While it's hard to tell how much of the clown phenomenon is based on overhyped stories and false reports (many online videos have been debunked), there is no doubt recent incidents have put a not-so-favorable spotlight on the clown industry and professional clowns. Their relationship with the public is at risk.
That relationship is so frayed that a "Clown Lives Matter" walk originally scheduled for Oct. 15 in Tuscon was canceled. "This is a peaceful walk to show clowns are not psycho killers. We want the public to feel safe and not be afraid," said a Facebook post before the cancellation. "So come out, bring the family, meet a clown and get a hug!"
But the march was called off due to "numerous death threats and harassment," said organizer Shelly Gutierrez in a Facebook post. She told news station KGUN9 she would plan another event "when things settle down a bit."
In Arizona, there have been several clown sightings around the University of Arizona and threats made to Phoenix and Mesa schools. Five teenagers were detained on suspicion of being behind the threats. Some had criticized the planned march for being insensitive to both recent news and the Black Lives Matter movement.
The Clown Lives Matter march may have seemed like a joke on the surface -- but a case could be made for it. Threatening clown incidents have not only grown increasingly violent, they've also spread across the pond.
Sightings in England have led to arrests and even an assault on a prankster. Also, a man has been making headlines for dressing as Batman and chasing off clowns in Cambria, England. A group calling itself Cumbria Superheroes is reportedly behind the effort. In the midst of these crazy stories, professional clowns who have nothing to do with the mayhem are unfortunately the silent victims.

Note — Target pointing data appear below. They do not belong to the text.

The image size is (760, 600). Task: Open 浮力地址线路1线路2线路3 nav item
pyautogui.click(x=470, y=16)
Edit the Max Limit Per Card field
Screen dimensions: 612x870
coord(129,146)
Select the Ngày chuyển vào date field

"I truly hope these creepy clown incidents do not continue. All of the professional clowns hope this quickly comes to an end so that our businesses are not significantly impacted by the negativity and nastiness of a few demented individuals," Debi Saylor Pierce, aka New Mexico's Twinkles the Clown, told LifeZette.

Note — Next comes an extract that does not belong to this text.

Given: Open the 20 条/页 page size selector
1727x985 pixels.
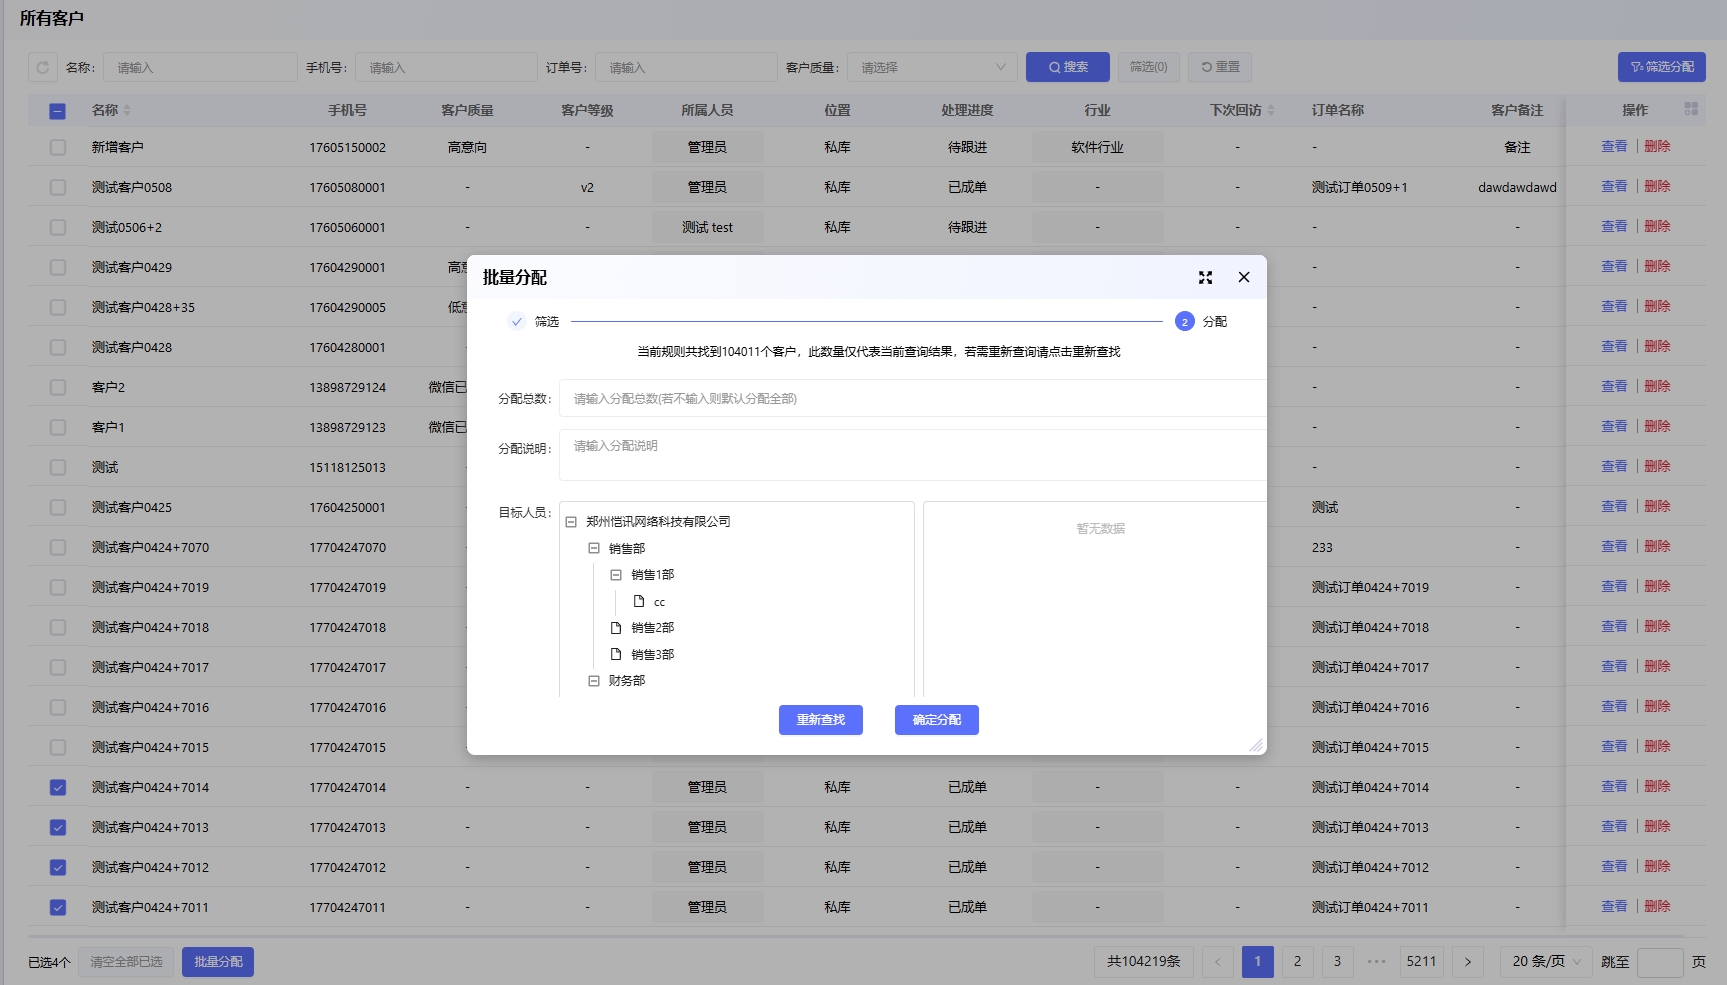Looking at the screenshot, I should point(1545,962).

"There is definitely the potential for danger to those of us who are professional clowns," she added, "whose only intention is to provide wholesome entertainment and fun."
Chris Fratello, aka Shorty the Clown, said, "Anyone committing a crime -- trespassing, robbery, or whatever -- is not a clown. If someone commits a crime against another person, mask or not, they alone are responsible for the consequences of their own illegal actions. Unfortunately, professional entertainers are bearing the brunt of this social phenomenon."
While both Pierce and Fratello say the phenomenon will likely soon blow over, some believe it's going to get worse before it gets better. The Maine woman who needed a 9mm pistol to scare off her own threatening clown told the Lewiston-Auburn Sun Journal about the delirium, "It seems like something bad is going to happen."